Créé pour le tricentenaire de l’Opéra Comique, La Guerre des théâtres arrive sur les planches des Pays de la Loire pour l’ouverture scénique de la saison nantaise, après un Lohengrin en version de concert. Outre de menus aménagements, la reprise bénéficie surtout du décor historique du Théâtre de la Reine au Château de Versailles, que l’institution francilienne a, pour la première fois, fait sortir de ses murs. D’une évidente portée pédagogique, corroborée par les quelques mots d’introduction devant le rideau de Françoise Rubellin, la conseillère dramaturgique, le spectacle reconstitue la lutte des privilèges théâtraux – où l’Académie Royale de musique, à savoir l’opéra, les caisses toujours trop vides, et la Comédie-Française, alors désaffectée par le public, se battent à coup de réglementations contre le succès de la Foire – qui a donné naissance à un nouveau genre, l’opéra comique, à la fin du règne de Louis XIV.

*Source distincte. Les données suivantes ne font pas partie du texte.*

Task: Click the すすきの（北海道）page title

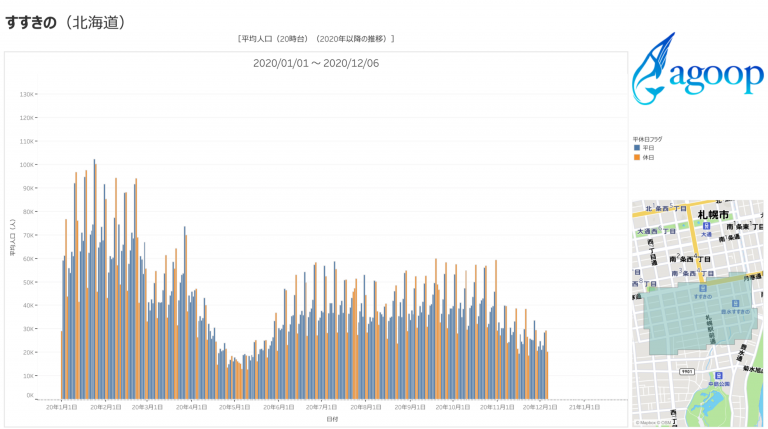Action: point(65,21)
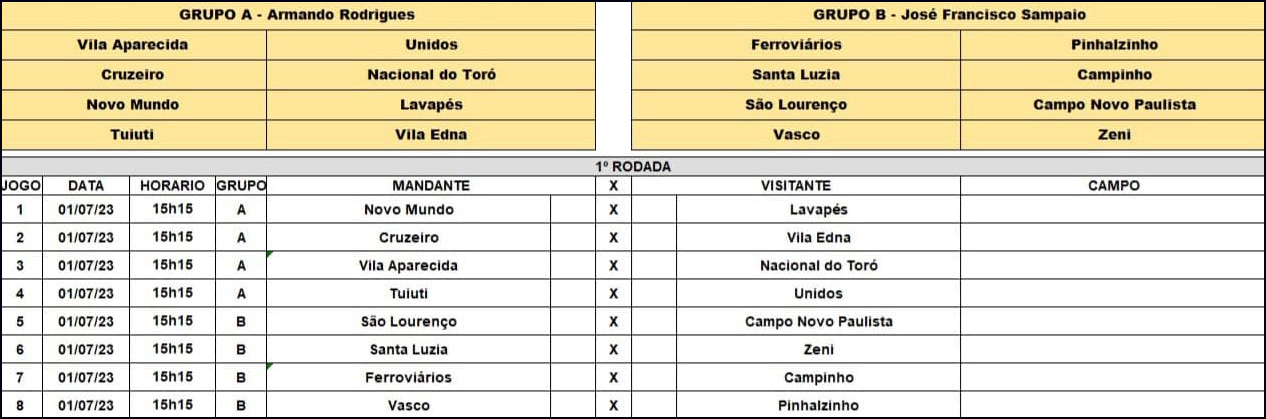Select Novo Mundo in game 1 row

[x=408, y=210]
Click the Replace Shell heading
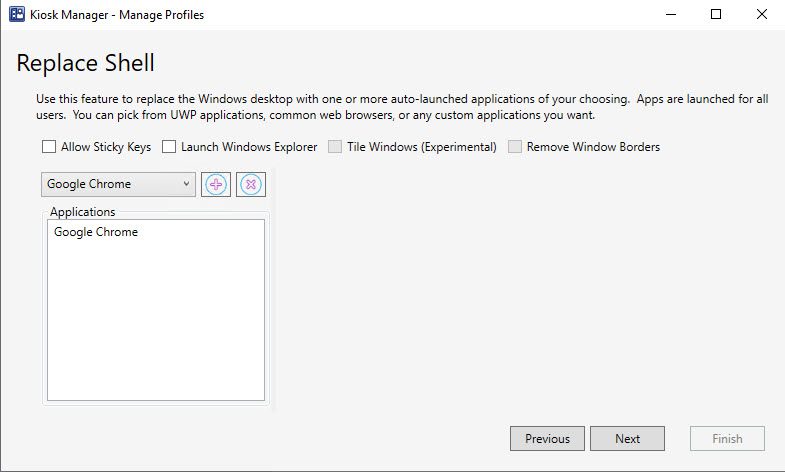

Sur un mode ludique sensible à l’humour sinon à la parodie, la production conçue par Jean-Philippe Desrousseaux privilégie l’évocation vivante plutôt que la vérité du musée, sans se laisser confire dans une improbable authenticité historique, le tout rehaussé par les lumières de François-Xavier Guinnepain, qui participent des surprises burlesques ménagées par la soirée. A partir d’une pièce du Théâtre de la Foire, La Matrone d’Ephèse de Louis Fuzelier – le librettiste des Indes galantes de Rameau par exemple – nous sont présentées les péripéties de ses acteurs et auteurs, dans un mélange entre scène et coulisses qui joue de la complicité avec les spectateurs, jusqu’à leur faire chanter les paroles de La Servante au bon tabac, affichées sur des pancartes tirées depuis les cintres, dans une forme de karaoké avant l’heure. De format concis, le propos donne corps avec saveur aux débats théoriques et juridiques de cette confrontation artistique, en s’appuyant sur un matériau musical composite. Nonobstant quelques emprunts à la partition homonyme de la pièce prétexte due à Nicolas Racot de Granval, on ne se refuse pas l’anachronisme – certaines pages étaient déjà connues en 1715, telle Alcyone de Marin Marais, d’autres, tels les Tambourins de Rameau ou le Concerto comique de Corrette font passer le plaisir des oreilles et l’efficacité dramatique avant la vraisemblance chronologique. Assumées par les quatre pupitres de La Clique des Lunaisiens qui se passent avec à-propos de la fosse, les interventions musicales réalisent un appréciable compromis entre économie de moyens, resserrement intimiste de l’intrigue et énergie comique qui trouve au Théâtre Graslin des dimensions à sa juste mesure.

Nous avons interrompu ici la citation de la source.